Almost exactly a year after their debut record, Black Country, New Road’s sophomore album took on a new existence only days before its release due to a uniquely poignant revelation. In a statement via social media, the seven-piece’s vocalist, lyricist, and centrepiece Isaac Wood detailed the reasoning for his unexpected and immediate departure from the band. To part ways at a time when the band appear unstoppable within the British underground scene cannot be without considered reason. As such, messages of support have rightly been directed towards Isaac. Adding to the sadness of the situation was the realisation that Isaac’s importance to the band has seldom been more significant. With Ants from Up There, Black Country, New Road’s music remains tinged with anguish, fear, and further lyrical insecurities, much of which is propelled by their arcane and enigmatic frontman. But while the band’s idiosyncratic debut was an emotionally sincere record, For the First Time was created using a somewhat unidimensional songwriting approach. It was unable to fully portray the record’s convoluted subject matter, in turn forcing the group’s music towards the contrived. But with Ants from Up There, the band cast a wider songwriting net. On top of this, these ten songs are effortlessly holistic and devastatingly honest. And while it is somewhat saddening not to hear the klezmer influences that made the band’s debut so instrumentally unique, this record’s instrumentals and production are rarely, and essentially never, to fault.
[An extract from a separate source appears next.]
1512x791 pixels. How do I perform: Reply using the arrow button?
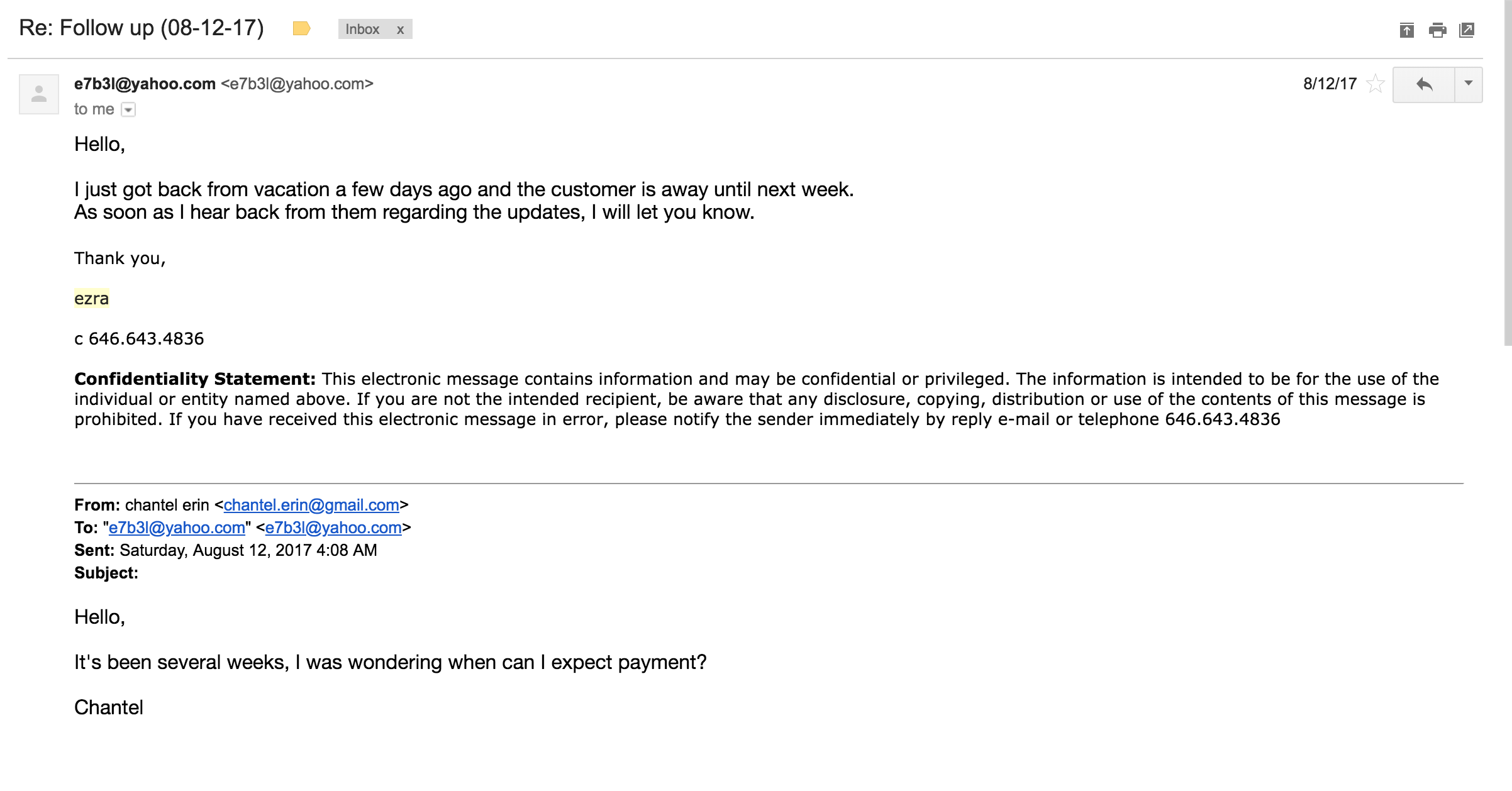(1424, 84)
The album runs like a nightmarish fever dream, during which songs are instigated using motivic structures over which Isaac narrates a series of uncomfortably realistic vignettes. The album features lyrical motifs too, most notably Concorde. Acting as a metaphor for human existence, Concorde is swift, brash but largely futile in most scenarios. At least that is how one feels upon hearing the album’s first single, ‘Chaos Space Marine’, during which Isaac pleas with us to ‘take [his] metal hand’ as he leaves Earth, claiming to be ‘never coming home again’. This want to escape and the apparent disdain towards life is allegorically revealed as the track-list progresses. During ‘Concorde’, Isaac likens himself to the famous aircraft, claiming to be ‘breathless upon every mountain / just to look for your light’. As narratives begin to unravel, we observe a protagonist’s unhealthy desire for companionship: his Concorde searching desperately for what is not there. The song takes the form of a ballad, with sweeping instrumental passages featuring bright saxophone and piano lines that aptly soar through the mix akin to the protagonist’s Concorde. It is this instrumental beauty that makes the song consistently melancholic, but especially so when Isaac, audibly breaking into a weep, proclaims how he ‘was made to love you / can’t you tell?’.
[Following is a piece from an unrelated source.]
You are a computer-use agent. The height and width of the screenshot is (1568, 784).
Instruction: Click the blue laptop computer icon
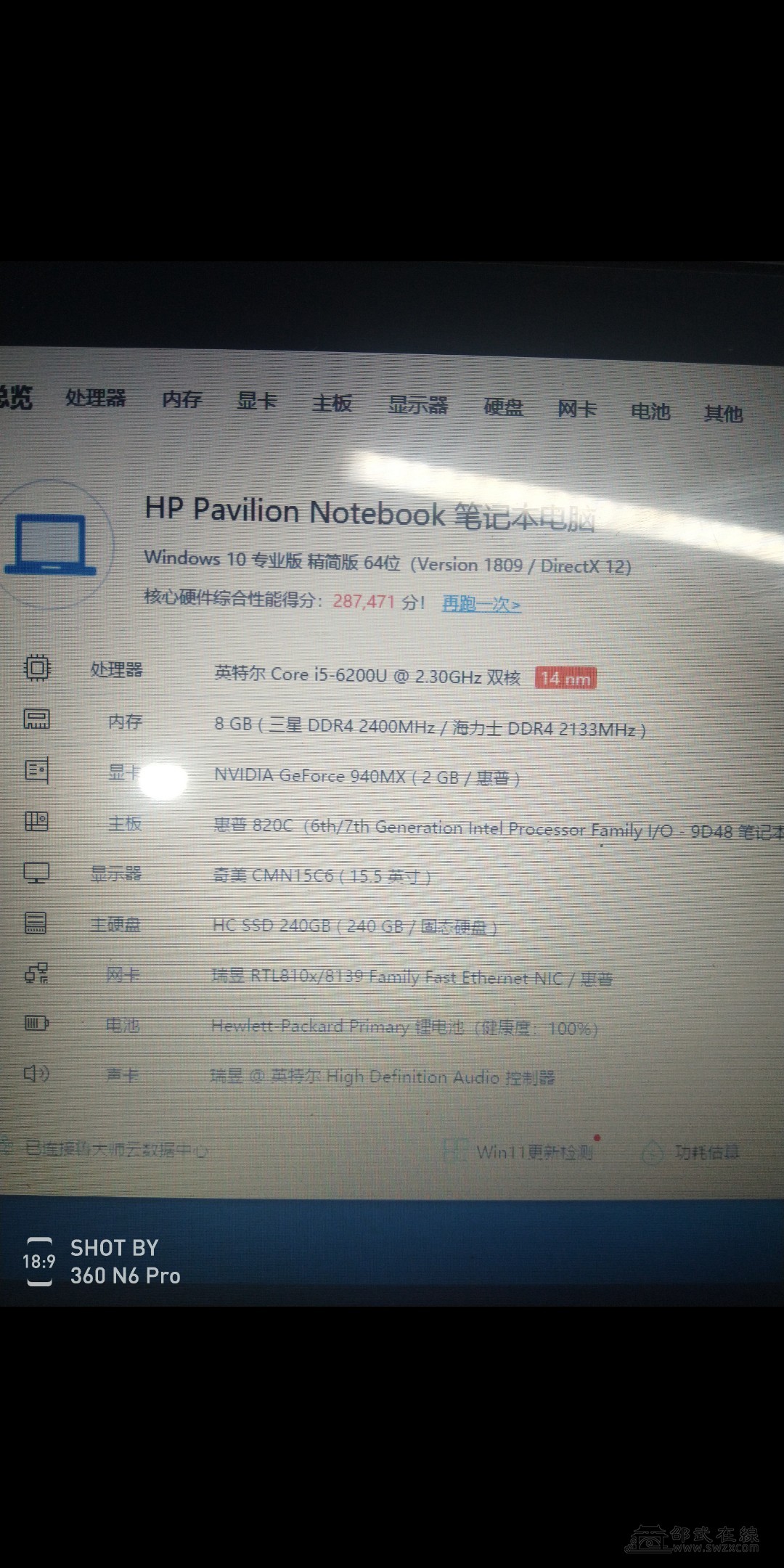point(50,544)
‘Bread Song’ is one of the album’s slowest moving tracks, with instrumental swells moving tidally within the mix. The verses are lengthy but never garrulous, with lyrics detailing the protagonist’s failed efforts to reach someone through online means. Such an unhurried song is followed contrastingly, yet tastefully, with the riff-based ‘Goodwill Hunting’, during which the protagonist’s flaws begin to show, as they proclaim how ‘[they] never wanted so much someone to fall’, yet follow this endearing statement with the alarmingly forward declaration that after only one weekend together, they envisage starting a family and holidaying with this person. Throughout the song’s chorus, all instrumental and melodic lines rise continuously, mirroring the self-imposed pressure being placed on this destined-to-fail relationship. This all adds to the complexity behind the emotions portrayed on Ants from Up There. We are in a continual flux of pitying, disliking, and worrying for the narrator’s often alarming proclamations as they appear to be both reactionary and volatile in speech and action. And this is where Black Country, New Road excel. Presented with a character whose flaws are visible for all to see, we are never forced to pick sides. But, within the immersive, dense, and gorgeously constructed instrumentals, we become intellectually engaged with this character, praying for some good within their discomforting and concerning situations.
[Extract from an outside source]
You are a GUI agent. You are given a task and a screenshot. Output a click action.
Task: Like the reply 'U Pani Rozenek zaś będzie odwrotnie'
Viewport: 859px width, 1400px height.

‘Haldern’ sees the band draw heavily on post-rock influences, with a singular string ostinato centred within the dense instrumentation that characterises much of this record. For not the first time on Ants from Up There, the band employs a tense dissonance within the music with instrumental melodic lines rising incessantly. This leads to ‘Mark’s Theme’, a saxophone-led instrumental, acting as a gateway into the album’s final leg.
At this stage, the album has been near faultless. So, for Black Country, New Road subsequently to surpass this record’s already high standards, with these final three tracks, is incomprehensively remarkable. This closing run begins with ‘The Place Where He Inserted the Blade’. Essentially a seven-minute piano ballad, the track delves once more into the topic of an unhealthy relationship, specifically one that is dangerously reliant upon co-dependency. Our protagonist nears individual dysfunctionality, unable even to recognise their own home without someone else present. They are over-protective too, pleading for their loved one to show them ‘the place where he inserted the blade’ to prevent further harm. The co-dependency of this relationship is harrowingly summarised at the song’s conclusion, with the narrator asking ‘where to tie the other end of this chain’. It is a distressing and somewhat graphic metaphor, and one that eerily and artistically explores the dangers of both co-dependency and over-protection. The mostly instrumental ‘Snow Globes’ is another allusion to post-rock, as well as being this record at its most cinematic. The delicate orchestral passages are akin to a film score but become suffocated by the most frantic of drumming, which, while agitated and aggressive, becomes so consistent that it seamlessly merges into the ambience of the entire song.
Then there is the closer. The thirteen-minute ‘Basketball Shoes’ takes this album’s grandeur to new heights. It is an orchestral behemoth but constantly builds, progressing to a sonic onslaught. And accompanying such enormous noise are Isaac’s devastating yells of ‘your generous loan to me / your crippling interest’. Following all that has occurred, is this all the relationship was? A loan, followed by the emotional interest that torments our narrator? It is the crushing ending this album needs and summarises the physical and emotional exhaustion that listening to Ants from Up There brings.
That is an appropriate concluding word to describe this record: exhausting. The emotional weight behind both this record’s storytelling and instrumentals weigh on the listener. It is an album whose size is commanding of attention both during and after the album’s runtime. And if this cinematic, emotional devastation crushes you, it may well take some time to truly appreciate what Black Country, New Road have brought with this album. But, whatever it is, it’s worth remembering this moment because this is neither an album I saw coming, nor one that I envisage forgetting.